Infrastructure Load Testing

Main goal is to test the whole stack of Rover functions well.

plan 1: RDS testing

create a few boxes to hit the DB directly, with pure read, pure write and read/write.

this will serve as a baseline for the future Rover tests.

Hardware: 1 master + 3 readonly. each box is db.m4.xlarge (4cpu, 13ECU, 16GB). after migration, max_connections=528.

config	val	notes
shared_buffers	{DBInstanceClassMemory/32768}	25%
effective_cache_size	{DBInstanceClassMemory/16384}	50%
checkpoint_segments	16
checkpoint_completion_target	0.9
default_statistics_target	100
work_mem	65536	or {DBInstanceClassMemory/262144} ?
maintainance_work_mem	{DBInstanceClassMemory/16384}	10%
logging_collector	on
log_statements	all
log_directory

pgbench test 1: readonly, select * from content order by created_at limit 25;

results: not good. high latency, low throughput, around 300 tps.

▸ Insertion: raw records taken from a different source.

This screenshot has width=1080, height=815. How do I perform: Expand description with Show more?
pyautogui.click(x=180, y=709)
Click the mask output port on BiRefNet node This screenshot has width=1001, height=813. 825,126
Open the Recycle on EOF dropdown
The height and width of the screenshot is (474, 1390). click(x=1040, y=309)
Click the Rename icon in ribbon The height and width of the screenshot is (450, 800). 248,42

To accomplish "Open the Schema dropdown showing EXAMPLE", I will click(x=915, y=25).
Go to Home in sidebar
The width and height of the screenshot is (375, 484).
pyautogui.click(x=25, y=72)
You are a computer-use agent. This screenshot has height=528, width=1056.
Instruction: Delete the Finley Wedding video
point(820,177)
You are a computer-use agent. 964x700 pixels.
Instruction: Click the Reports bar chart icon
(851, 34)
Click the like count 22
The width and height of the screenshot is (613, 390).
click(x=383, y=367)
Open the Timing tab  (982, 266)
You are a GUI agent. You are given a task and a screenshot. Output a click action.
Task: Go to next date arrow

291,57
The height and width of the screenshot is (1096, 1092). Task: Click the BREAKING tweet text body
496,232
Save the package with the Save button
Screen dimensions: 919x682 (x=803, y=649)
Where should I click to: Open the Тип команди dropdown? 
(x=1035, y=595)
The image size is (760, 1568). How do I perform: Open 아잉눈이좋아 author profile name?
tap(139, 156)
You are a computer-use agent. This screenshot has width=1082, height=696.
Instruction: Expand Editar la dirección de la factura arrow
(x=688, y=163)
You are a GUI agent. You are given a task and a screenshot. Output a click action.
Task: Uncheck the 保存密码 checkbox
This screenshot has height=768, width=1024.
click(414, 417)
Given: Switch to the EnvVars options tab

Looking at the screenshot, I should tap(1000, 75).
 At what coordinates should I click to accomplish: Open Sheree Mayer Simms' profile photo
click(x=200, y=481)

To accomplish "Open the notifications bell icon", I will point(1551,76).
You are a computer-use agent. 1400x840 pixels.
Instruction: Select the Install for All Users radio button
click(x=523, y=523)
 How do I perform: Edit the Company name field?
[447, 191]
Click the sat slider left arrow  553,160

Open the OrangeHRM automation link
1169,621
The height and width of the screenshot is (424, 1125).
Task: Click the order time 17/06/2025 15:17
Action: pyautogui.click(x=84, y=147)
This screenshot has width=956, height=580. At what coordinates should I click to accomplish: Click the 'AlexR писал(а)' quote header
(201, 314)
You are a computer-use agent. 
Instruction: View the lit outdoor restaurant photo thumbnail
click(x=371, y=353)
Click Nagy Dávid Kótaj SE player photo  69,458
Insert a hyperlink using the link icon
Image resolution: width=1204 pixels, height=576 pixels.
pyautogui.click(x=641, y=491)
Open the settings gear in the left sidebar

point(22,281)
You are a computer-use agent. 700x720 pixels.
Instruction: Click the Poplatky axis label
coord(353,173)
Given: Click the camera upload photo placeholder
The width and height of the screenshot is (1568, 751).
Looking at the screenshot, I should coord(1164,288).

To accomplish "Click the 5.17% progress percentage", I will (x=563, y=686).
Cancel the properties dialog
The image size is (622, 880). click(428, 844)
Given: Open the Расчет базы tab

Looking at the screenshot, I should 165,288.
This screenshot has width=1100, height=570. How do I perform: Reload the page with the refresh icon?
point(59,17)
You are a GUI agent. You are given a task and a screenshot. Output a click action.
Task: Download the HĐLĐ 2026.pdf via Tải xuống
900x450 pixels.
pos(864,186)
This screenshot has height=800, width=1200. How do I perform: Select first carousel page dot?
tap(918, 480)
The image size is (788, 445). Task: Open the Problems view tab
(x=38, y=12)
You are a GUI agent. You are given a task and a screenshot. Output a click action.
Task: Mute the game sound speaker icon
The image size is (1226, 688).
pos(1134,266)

Turns out that there is no index on created_at yet.

pgbench test 2: readonly, simple select from

for 64 connections on 8 threads, trying select from different tables in 60s:

test query	#transactions processed total	latency avg (ms)	tps (including conn establishing)	tps (exclude conn estab)	bytes_per_row
select * from content limit 25; (51119 total)	59639	64.387	990.1	990.52	5228
select * from categories limit 25; (85 total)	315154	12.185	5251.4	5252.67	82
select * from images limit 25; (101810 total)	160126	23.981	2667.89	2668.55	1444

answer the table performance depends on row size of each table.

jmeter remote tests

jmeter script: readonly-read.jmx

postgres hardware: db.m4.xlarge (4 cores, 16GB memory)

jmeter nodes hardware: m4.large (2 cores, 8GB memory)

jmeter nodes	rps
2	1294.2
2	1290.6
3	1383.7

plan 2: Rover testing without caching

Goal is to test the Rover infrastructure, and push to the limit. No fastly or other caching available.

read testing

different requests (article, content, galleries, ...), starting from 50 concurrent users.

then increase the #RPS

Requirements:

data
requests distribution (NewRelic, Kibana?)

write testing

different requests to insert or update (content, article, ...), starting from 50 concurrent users. then increase

test 1: write into the same table
test 2: mixed writes into different tables

Requirements:

write distribution (?)

read/write testing

use different read/write ratio on one endpoint

Requirements:

data

App Health Load Testing (no caching)

Integrated into CI pipeline, more on app health. If any bad data which fails to meet the baseline, won't be allowed to merge.

Requirements: set the baseline, like #requests, #errorrate etc (from Grafana)

CDN Load Testing

For the previous two tests, any load test tools could be used, like Jmeter, Locust, Siege and etc. For CDN load testing, we want to simulate the loads geographically distributed. Possible tools are BlazeMeter, Blitz and etc.